Eiwit is een belangrijke bouwstof voor de groei van het kalf en kalvermelken bevatten tussen de 20% tot zelfs 28% per kilogram. Eiwit in kalvermelk kan voorkomen als zuiveleiwit of als plantaardig eiwit. Veel gebruikte en bekende zuiveleiwitbronnen zijn magere melkpoeder en weipoeder. Waar zuiveleiwitten nagenoeg allemaal makkelijk verteerbaar zijn, is de onderlinge verteerbaarheid van plantaardige eiwitten veel variabeler.
Te veel of te weinig eiwit heeft consequenties voor het kalf
Het juiste eiwitniveau in kalvermelk is belangrijk: te weinig eiwit zorgt voor lagere groei en te veel eiwit verhoogt de kans op verteringsstoornissen. Daarnaast is eiwit een dure component, dus ook met het oog op de portemonnee is het belangrijk om het juiste eiwitniveau te voeren. Op het onderzoeksbedrijf van Trouw Nutrition zijn diverse studies gedaan naar eiwitniveaus, waarbij de uitkomst zeer helder was: bij eenzelfde hoeveelheid gevoerde kalvermelk leiden niveaus boven 22,5 % eiwit niet tot meer groei (tabel 1).
Tabel 1. Groeiparameters van 2 behandelingen met verschillende ruwe eiwitniveaus. Vetgedrukt is significant verschillend
De belangrijkste voedingstoffen van koemelk zijn vet, eiwit en lactose of melksuiker. Daarnaast bevat melk ook voedingsstoffen in kleinere hoeveelheden, zoals vitamines, mineralen en calcium (afbeelding 1).
Afbeelding 1. Samenstelling van melk en verdere verdeling in voedingsstoffen
Onverteerd vet verhoogt de kans op diarree
Vet is, naast suikers, een belangrijke energiebron voor de groei van het kalf, maar er geldt wel een optimum. Daarbij telt niet alleen de hoeveelheid vet, maar ook de deeltjesgrootte.
Het vet in koemelk bestaat uit kleine vetbolletjes van 1 tot 10 μ. 1 μ = 0,000001 m. Deze grootte draagt eraan bij dat de vertering goed verloopt. Een goed verteerbare kalvermelk moet dus uit homogene, kleinere vetdeeltjes bestaan. Onverteerd vet in de darm verhoogt namelijk de kans op diarree.
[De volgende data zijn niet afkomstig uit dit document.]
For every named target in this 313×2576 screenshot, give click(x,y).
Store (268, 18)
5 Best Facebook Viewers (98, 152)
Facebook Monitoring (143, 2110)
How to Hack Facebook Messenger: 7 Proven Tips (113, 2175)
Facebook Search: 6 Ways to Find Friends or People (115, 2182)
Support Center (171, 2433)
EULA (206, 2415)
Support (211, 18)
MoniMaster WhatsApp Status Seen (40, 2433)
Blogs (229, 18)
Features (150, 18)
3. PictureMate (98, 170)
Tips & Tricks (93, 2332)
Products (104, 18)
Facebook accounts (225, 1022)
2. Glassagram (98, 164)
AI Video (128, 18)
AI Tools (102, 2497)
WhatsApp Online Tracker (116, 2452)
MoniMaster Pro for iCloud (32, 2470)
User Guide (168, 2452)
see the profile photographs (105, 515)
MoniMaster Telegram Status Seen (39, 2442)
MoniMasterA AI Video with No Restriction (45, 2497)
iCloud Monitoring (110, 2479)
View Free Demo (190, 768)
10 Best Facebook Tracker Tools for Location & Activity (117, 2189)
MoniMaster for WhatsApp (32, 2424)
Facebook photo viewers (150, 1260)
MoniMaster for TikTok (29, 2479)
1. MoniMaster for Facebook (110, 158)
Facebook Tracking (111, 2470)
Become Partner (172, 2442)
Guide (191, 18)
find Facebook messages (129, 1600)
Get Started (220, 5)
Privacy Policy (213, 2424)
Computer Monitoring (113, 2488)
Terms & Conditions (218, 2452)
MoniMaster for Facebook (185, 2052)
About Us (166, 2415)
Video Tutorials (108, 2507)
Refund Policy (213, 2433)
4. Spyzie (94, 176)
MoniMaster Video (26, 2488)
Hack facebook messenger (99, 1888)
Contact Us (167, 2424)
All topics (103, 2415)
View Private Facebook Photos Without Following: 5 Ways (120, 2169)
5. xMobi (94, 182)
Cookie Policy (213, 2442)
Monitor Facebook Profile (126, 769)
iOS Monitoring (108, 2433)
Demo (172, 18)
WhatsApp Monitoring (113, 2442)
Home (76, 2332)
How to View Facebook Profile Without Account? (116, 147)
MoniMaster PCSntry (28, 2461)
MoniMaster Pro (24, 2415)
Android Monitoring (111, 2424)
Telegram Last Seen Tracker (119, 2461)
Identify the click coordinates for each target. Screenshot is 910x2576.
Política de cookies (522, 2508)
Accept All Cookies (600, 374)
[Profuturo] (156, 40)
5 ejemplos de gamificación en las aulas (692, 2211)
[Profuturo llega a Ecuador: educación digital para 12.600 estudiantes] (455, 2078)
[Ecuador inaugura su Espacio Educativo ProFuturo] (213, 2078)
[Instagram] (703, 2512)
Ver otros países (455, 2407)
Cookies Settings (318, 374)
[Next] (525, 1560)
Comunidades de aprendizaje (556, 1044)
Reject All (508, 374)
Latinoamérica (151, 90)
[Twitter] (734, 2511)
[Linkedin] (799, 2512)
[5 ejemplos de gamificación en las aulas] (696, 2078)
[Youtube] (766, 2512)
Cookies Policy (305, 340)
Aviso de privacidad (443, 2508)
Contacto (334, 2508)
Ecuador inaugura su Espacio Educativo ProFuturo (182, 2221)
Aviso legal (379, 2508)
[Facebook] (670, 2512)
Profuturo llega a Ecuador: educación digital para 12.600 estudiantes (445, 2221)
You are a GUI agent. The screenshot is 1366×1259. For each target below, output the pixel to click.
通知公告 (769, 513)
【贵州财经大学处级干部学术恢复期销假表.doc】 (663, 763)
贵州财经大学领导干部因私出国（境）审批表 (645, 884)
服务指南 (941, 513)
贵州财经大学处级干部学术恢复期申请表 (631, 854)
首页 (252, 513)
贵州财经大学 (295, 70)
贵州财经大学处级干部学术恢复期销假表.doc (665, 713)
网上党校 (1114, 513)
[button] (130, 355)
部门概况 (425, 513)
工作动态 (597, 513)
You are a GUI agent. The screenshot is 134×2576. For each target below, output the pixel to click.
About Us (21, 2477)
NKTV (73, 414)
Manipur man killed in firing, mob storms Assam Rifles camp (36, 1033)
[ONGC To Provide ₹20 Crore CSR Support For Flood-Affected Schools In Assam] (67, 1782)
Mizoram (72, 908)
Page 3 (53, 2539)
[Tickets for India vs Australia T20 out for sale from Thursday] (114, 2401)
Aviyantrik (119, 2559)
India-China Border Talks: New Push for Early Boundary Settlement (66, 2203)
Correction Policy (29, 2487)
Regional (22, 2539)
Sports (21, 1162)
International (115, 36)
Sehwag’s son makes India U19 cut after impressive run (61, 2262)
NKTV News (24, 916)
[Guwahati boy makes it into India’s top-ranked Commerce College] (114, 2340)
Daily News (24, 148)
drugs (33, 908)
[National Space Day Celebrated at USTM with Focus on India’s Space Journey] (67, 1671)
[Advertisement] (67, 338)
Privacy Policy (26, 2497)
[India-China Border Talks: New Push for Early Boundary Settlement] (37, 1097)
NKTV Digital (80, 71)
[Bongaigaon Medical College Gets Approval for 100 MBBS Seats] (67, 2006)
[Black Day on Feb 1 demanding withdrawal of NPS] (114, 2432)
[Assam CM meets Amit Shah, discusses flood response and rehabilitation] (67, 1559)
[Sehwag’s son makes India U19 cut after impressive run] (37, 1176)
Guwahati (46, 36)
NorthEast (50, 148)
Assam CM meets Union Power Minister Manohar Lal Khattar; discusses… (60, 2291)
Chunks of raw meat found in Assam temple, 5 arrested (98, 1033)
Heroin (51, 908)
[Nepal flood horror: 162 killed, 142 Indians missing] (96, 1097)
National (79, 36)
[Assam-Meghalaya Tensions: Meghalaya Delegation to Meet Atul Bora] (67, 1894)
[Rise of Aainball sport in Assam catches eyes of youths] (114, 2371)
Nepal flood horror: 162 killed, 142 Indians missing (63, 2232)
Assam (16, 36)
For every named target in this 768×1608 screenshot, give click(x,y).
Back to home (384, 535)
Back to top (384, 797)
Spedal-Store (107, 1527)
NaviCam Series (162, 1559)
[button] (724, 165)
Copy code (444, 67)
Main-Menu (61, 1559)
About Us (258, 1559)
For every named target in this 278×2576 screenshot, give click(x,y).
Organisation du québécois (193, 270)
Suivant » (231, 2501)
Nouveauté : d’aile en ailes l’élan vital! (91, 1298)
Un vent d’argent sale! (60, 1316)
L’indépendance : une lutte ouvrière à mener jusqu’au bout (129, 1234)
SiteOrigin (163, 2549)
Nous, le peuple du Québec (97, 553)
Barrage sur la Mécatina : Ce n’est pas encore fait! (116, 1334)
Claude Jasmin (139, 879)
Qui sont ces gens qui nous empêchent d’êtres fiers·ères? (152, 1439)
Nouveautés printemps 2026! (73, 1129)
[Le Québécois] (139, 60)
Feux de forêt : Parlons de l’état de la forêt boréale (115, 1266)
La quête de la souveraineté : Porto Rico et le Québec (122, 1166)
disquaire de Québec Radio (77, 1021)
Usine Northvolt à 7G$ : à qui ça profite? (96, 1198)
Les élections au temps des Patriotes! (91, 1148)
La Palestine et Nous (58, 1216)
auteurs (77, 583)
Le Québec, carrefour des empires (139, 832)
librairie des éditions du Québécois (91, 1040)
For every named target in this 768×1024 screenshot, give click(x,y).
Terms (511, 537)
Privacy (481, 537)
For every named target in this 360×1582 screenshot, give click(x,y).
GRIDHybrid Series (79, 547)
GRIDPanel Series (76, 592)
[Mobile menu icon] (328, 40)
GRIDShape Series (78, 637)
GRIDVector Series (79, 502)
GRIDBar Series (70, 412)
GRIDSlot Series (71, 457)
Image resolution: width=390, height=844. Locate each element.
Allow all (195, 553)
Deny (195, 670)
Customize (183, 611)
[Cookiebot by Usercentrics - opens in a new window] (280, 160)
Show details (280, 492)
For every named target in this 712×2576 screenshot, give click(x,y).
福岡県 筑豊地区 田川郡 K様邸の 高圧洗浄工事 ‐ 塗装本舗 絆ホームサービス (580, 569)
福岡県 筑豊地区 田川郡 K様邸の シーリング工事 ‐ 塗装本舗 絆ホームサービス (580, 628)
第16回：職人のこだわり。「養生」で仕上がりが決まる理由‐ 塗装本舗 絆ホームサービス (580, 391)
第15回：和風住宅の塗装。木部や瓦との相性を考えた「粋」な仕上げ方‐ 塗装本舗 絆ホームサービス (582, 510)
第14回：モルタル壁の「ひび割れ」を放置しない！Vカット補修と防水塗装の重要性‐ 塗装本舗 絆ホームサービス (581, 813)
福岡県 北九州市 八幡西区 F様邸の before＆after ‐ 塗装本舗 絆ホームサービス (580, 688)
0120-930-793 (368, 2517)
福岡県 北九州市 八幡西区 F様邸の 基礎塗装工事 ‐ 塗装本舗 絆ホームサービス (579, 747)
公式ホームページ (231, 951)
Het productieproces bij Trouw Nutrition garandeert een homogeen mengsel van zeer kleine vetbolletjes (afbeelding 2). Daarmee wordt de basis gelegd voor een goede vertering van kalvermelk, blijft de melk stabiel in oplossing en de apparatuur (emmers en mixers) schoner.
Afbeelding 2. Weergave van gehomogeniseerd vet, met >95% deeltjes < 2 um (links) en gemengd vet (rechts)
De keerzijde van een te hoog lactoseniveau
Kalvermelken bevatten typisch tussen de 40 en 45% aan lactose per kilogram droge stof (kg DS). In koemelk zijn deze niveaus veelal lager; typisch 35% per kg DS. Recent onderzoek van Trouw Nutrition laat zien dat lactose meer aandacht verdient. Hogere lactoseniveaus leiden tot extra druk op de darm met een verhoogde kans op suboptimale vertering als gevolg. Dit komt door het effect van lactose op de osmolaliteit. Hieronder wordt de hoeveelheid opgeloste deeltjes van suikers en mineralen in een concentratie weergegeven. Een hoog lactoseniveau (en dus een hoge osmolaliteit) zorgt ervoor dat water wordt getrokken naar het deel met meer opgeloste deeltjes, afkomstig uit het deel met weinig opgeloste deeltjes (figuur 1).
De juiste osmolaliteit voor betere darmen
Figuur 1. Schematische weergave van waterstroom van een gebied met een lage hoeveelheid opgeloste deeltjes aan suiker en mineralen naar een gebied met een hoge concentratie opgeloste deeltjes suiker en mineralen.
Bij een kalvermelk met een hoge osmolaliteit wordt water naar de darmen van het kalf ‘getrokken’ uit de rest van het lichaam. Dit leidt tot een ongezondere darmwand en vertraagt het herstelproces bij diarree. De juiste osmolaliteit is dus essentieel. De hoeveelheid suikers, mineralen en de concentratie van kalvermelk per liter water zijn daarbij bepalend.
Het ideale niveau aan osmolaliteit ligt ruim onder de 400 mOsm/kg. Daar is in de nieuwste samenstelling en het voerschema van kalvermelk Sprayfo Delta dan ook rekening mee gehouden. Naast een aanpassing in de hoeveelheid suiker is ook de hoeveelheid mineralen aangepast naar het gewenste niveau.